Alors comment s’y prendre pour développer cette compétence?

 

Les 6 capacités d’un leader stratégique

Un article écrit par Shoemaker, Krupp et Howland dans le Harvard Business Review de janvier 2013 donne quelques pistes. Leurs travaux de recherche auprès de 20,000 cadres supérieurs leur ont permis de décomposer la compétence de pensée et d’exécution stratégique en six capacités. Pour eux, le leader stratégique sait appliquer en même temps ces six capacités («the adaptive strategic leader has learned to apply all six at once»):

 
 

1. Anticiper: détecter les menaces ambigües, les opportunités en périphérie à ses activités d’affaires courantes. Pour y arriver, plusieurs moyens sont possibles: parler aux clients; aux fournisseurs et aux partenaires; réaliser des études de marché; élaborer des scénarios possibles; s’informer des tendances dans d’autres industries.

 

2. Challenger: reconnaître et questionner le statu quo; ses propres prémisses et celles de ses partenaires (collègues, fournisseurs). Les auteurs suggèrent de développer à cette fin une ouverture aux débats, aux idées et aux questionnements (ex. les 5 pourquois de Toyota).

 

3. Interpréter: détecter dans un ensemble de données complexes, éparses ou disparates, les patterns de comportements, les liens, les signaux faibles d’une menace ou d’une opportunité.

 

4. Décider: après l’examen de diverses options, décider mais en suivant un processus de prise de décision discipliné plutôt que rapide. Pour examiner diverses options rien de tel nous suggèrent les auteurs de diviser le processus décisionnel en sous-décisions, et de se donner des critères objectifs.

 

5. Aligner: engager les autres dans la démarche de diverses façons de telle sorte à ce que les diverses parties prenantes soient mobilisées à l’implantation des décisions.

 

6. Apprendre: les leaders stratégiques sont des personnes qui ont une attitude constante de recherche et d’amélioration.
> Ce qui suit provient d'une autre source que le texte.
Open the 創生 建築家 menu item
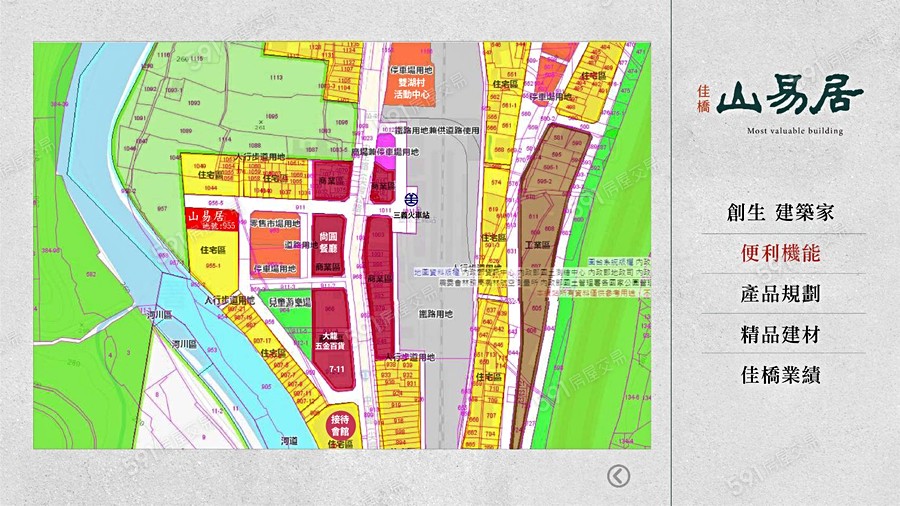The image size is (900, 506). 781,212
Ils cherchent à comprendre le pourquoi de leurs succès tout comme les causes des échecs afin d’en retirer les leçons.

 

***

 

Mais est-ce réaliste de croire qu’il est possible de retrouver de façon optimale ces six capacités chez un seul leader qui saura les appliquer en même temps ? Et combien de leaders de la sorte sera-t-il vraiment possible de développer au sein d’une même organisation ? Ne faudrait-il pas aussi s’assurer de retrouver la panoplie de ces six capacités distribuées au sein d’une équipe, voire dans l’ensemble de l’organisation ? Comment ?

 

Ces dernières années mon travail de consultante et de chercheure indépendante m’a amené à rencontrer des leaders qui, bien qu’étant alertes sur la lecture stratégique de leur contexte, savent aussi élever la capacité stratégique de ceux qui les entourent. Une partie de ces observations fera d’ailleurs l’objet d’un prochain livre prévu pour ce printemps 2013.

 

D’abord, la plupart de ces leaders reconnaissent la complexité de leur univers et la rapidité avec laquelle ils doivent anticiper et réagir aux évènements. Ils ont rarement la prétention de pouvoir être le seul instigateur de la vision stratégique. Voici quelques-unes de leurs actions tirées des mes observations:

 
 

  • Ils sont continuellement soucieux de leurs clients et s’assurent qu’autour d’eux certains veillent à recueillir et à transmettre aux autres toute information pertinente sur les besoins des clients. L’information est accessible à tous et discutée par le plus grand nombre.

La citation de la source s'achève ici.